-------- Text excerpt --------

Thursday, November 14, 2013

Doctors as decision coaches

One of most important roles which doctors play is helping patients to decide what treatment option is right for them . Patients are often confused because there are so many choices , and they don't know enough , to select the best. They hope their doctor will behave as a medical professional and guide them correctly . They treat their doctor as a trusted advisor.

Sadly, the doctor’s advice is often biased . Doctors , by virtue of being doctors , are predisposed to treat. “ Don’t just stand there- do something !”  They are understandably partial to performing medical procedures , because this is what they have been trained to do – and they are paid well to do these ! Thus, if you have chest pain and go to a cardiologist, it’s quite likely he will advise you to do an angiography, because this is what he has been taught is the right thing to do .  However, this is not necessarily the best advice for the patient , and this is one of the reasons there is such a big trust deficit between doctors and patients today . Many patients rightly conclude that doctors tend to overtest and overtreat.

In the best of all possible worlds , the doctor will hold the patient's hand and help him to decide for himself, so that the patient makes the right decision for himself. Good doctors do this all the time. They use the McKinsey system of making a mutually exclusive and completely exhaustive list of all the possible options – both medical and nonmedical , so that patients can work through these, sort out their priorities and choose what works best for them .

However, the problem is that making medical decisions is an emotionally charged issue . Thus, when an infertile patient comes to me, and I start by discussing the alternative of adoption with them, they get upset and agitated. They feel that I am being very negative – or that the fact that I am talking about adoption  means that I feel their chances with IVF are very poor. Actually, this is not true. I am just trying to be as unbiased and neutral as possible , and am consciously making sure that I don't censor the information I provide .

Sometimes this can be difficult to do , because patients so easily misinterpret my intentions. This is where a second opinion can be very useful - especially if this is provided by a retired specialist . He can provide objective, trustworthy, reliable advice with no commercial interest whatsoever , because he is not going to provide the actual treatment himself.

This is also one of the places where web-based Information Therapy can shine . The digital information provided is objective , neutral and evidence-based . Patients can work through their options by themselves , knowing that they are getting advise which is tested and trustworthy .

--------

* _Exercise requirements_:
a - Translate this sentence from the post on doctors as decision coaches into Spanish: "Many patients rightly conclude that doctors tend to overtest and overtreat."
b - Sum up the post on doctors as decision coaches in two sentences.

-------- Exercise data --------

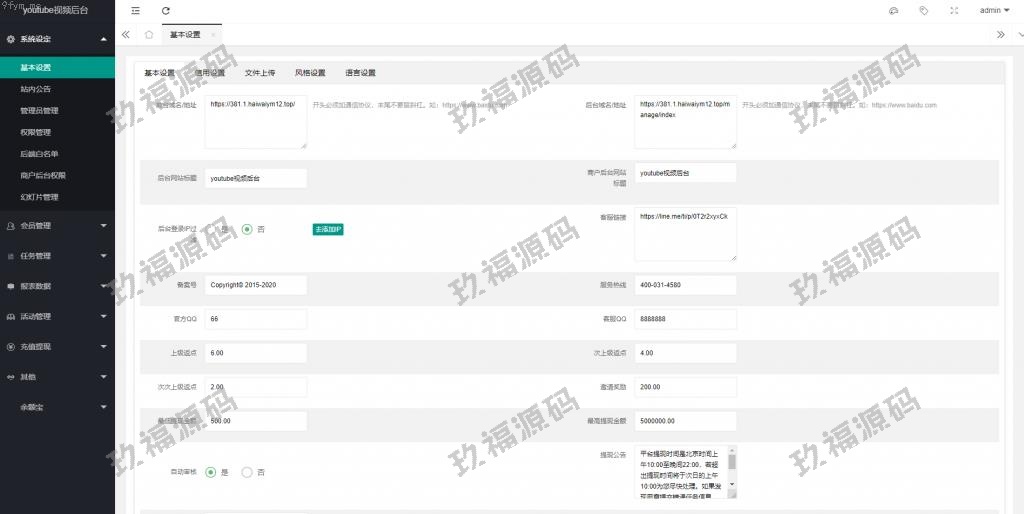Screen dimensions: 1024x514
Task: Collapse the sidebar using the menu fold icon
Action: 135,11
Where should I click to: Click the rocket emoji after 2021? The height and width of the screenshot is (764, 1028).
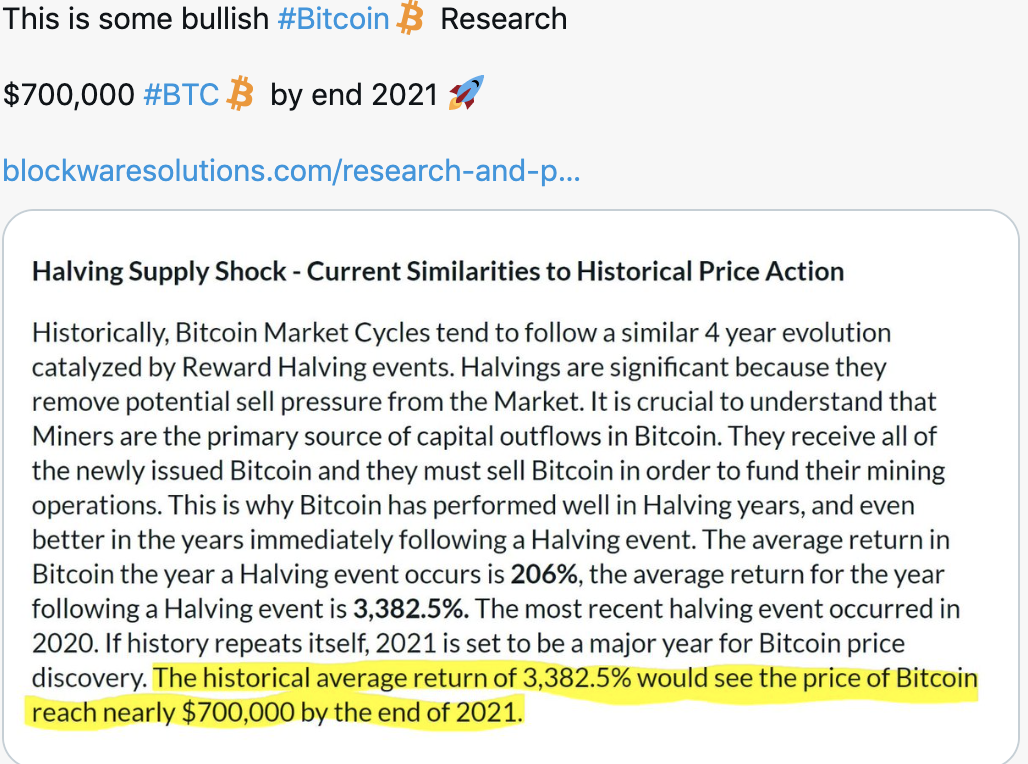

--------

* _Task-by-task answers_:
a - Muchos pacientes concluyen con razón que los médicos tienden a hacer demasiadas pruebas y a dar demasiados tratamientos.

b - Doctors play a key role in helping patients choose the right treatment, but their advice is often biased toward testing and treating, which is one reason patients distrust them. Because medical decisions are emotionally charged and patients easily misread a doctor's intentions, a second opinion from a retired specialist or web-based Information Therapy can give objective, neutral advice.